:: Exercise inputs
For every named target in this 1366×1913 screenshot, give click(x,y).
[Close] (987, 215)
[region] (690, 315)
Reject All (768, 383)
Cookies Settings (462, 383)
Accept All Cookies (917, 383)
::::
:: Exercise inputs
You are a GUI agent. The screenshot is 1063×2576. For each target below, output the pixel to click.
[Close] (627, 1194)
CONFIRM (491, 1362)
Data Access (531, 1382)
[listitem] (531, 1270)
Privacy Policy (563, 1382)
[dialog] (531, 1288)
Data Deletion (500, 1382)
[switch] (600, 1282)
::::
:: Exercise inputs
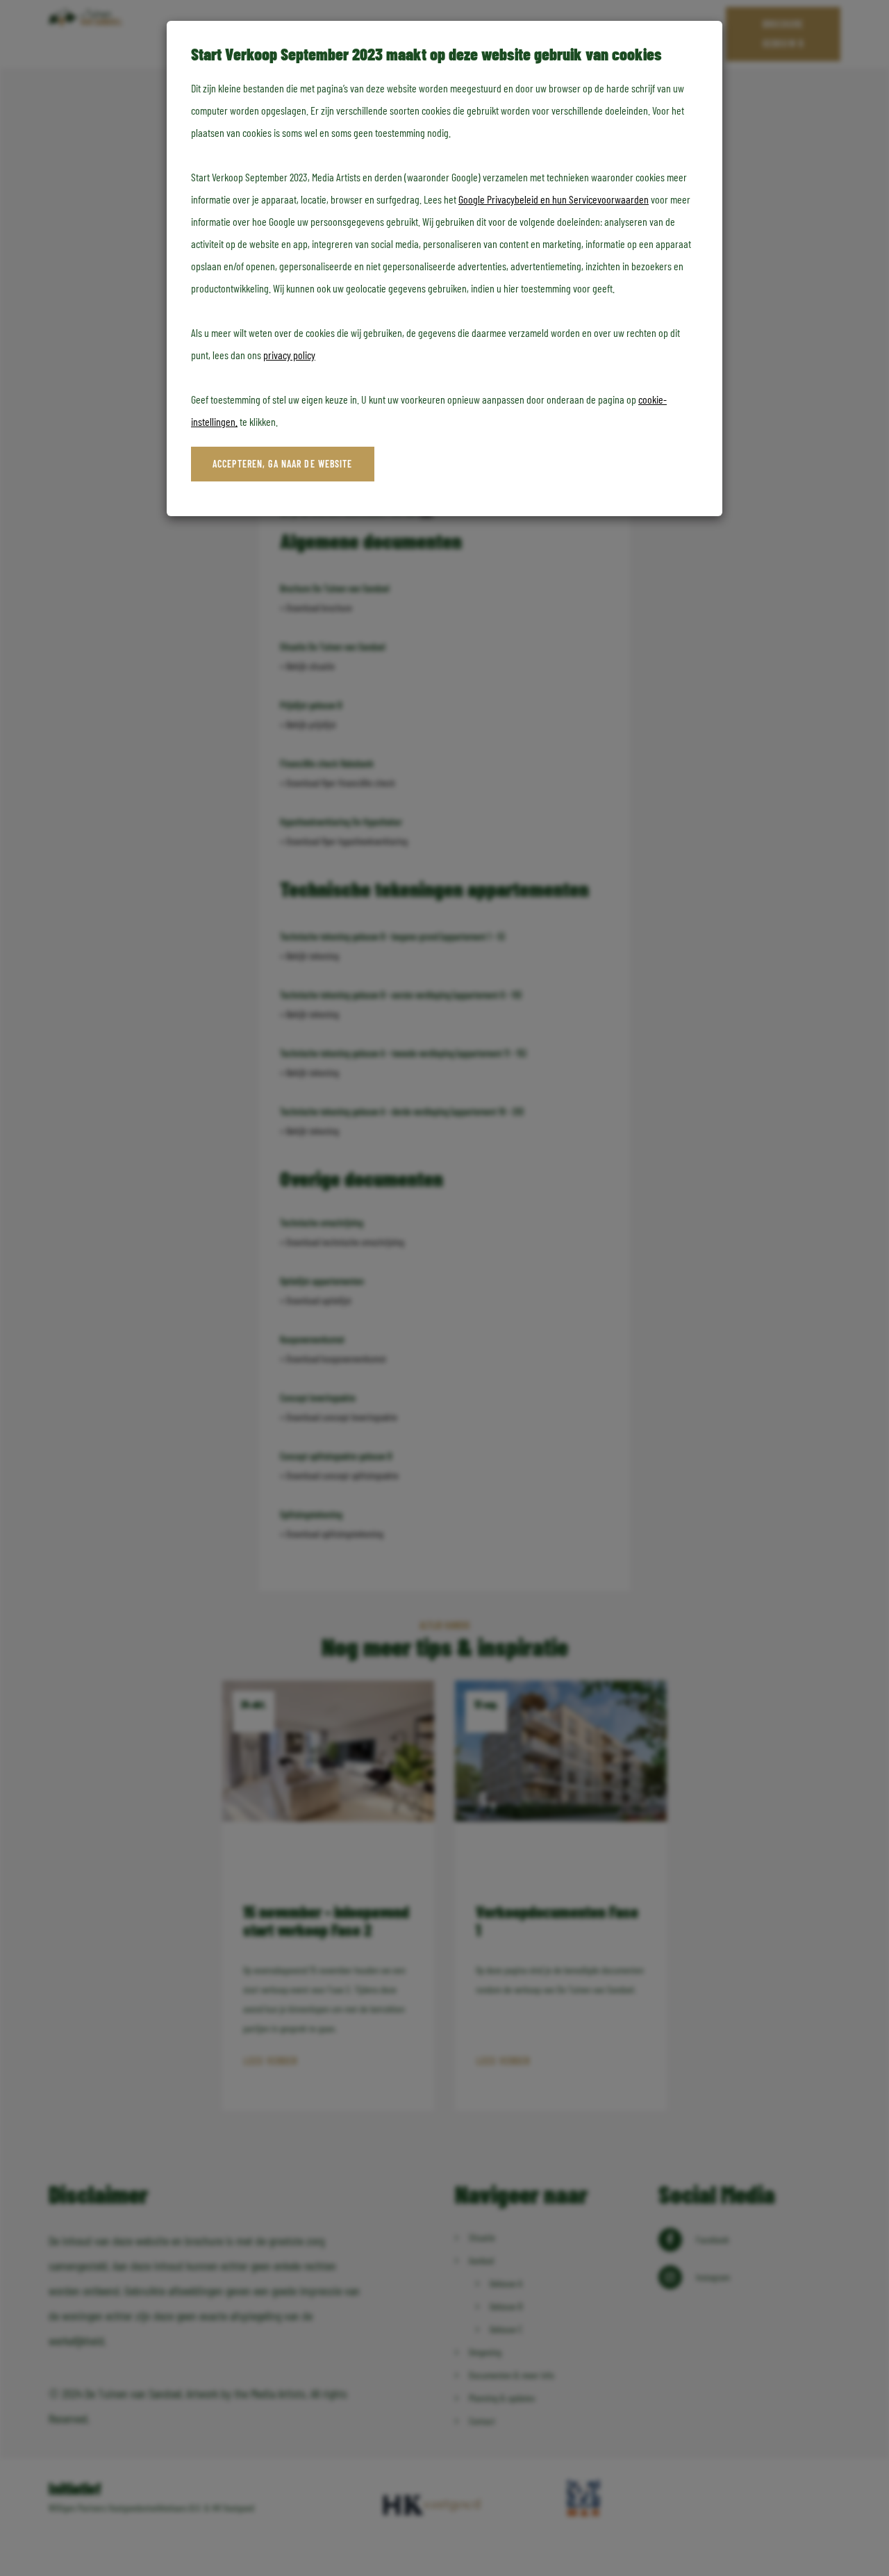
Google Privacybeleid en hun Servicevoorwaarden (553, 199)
::::
=== Task requirements ===
Reading down the material above, count how many lines contain the word "target". Respond with the number by itself.

=== Solution to this task ===
2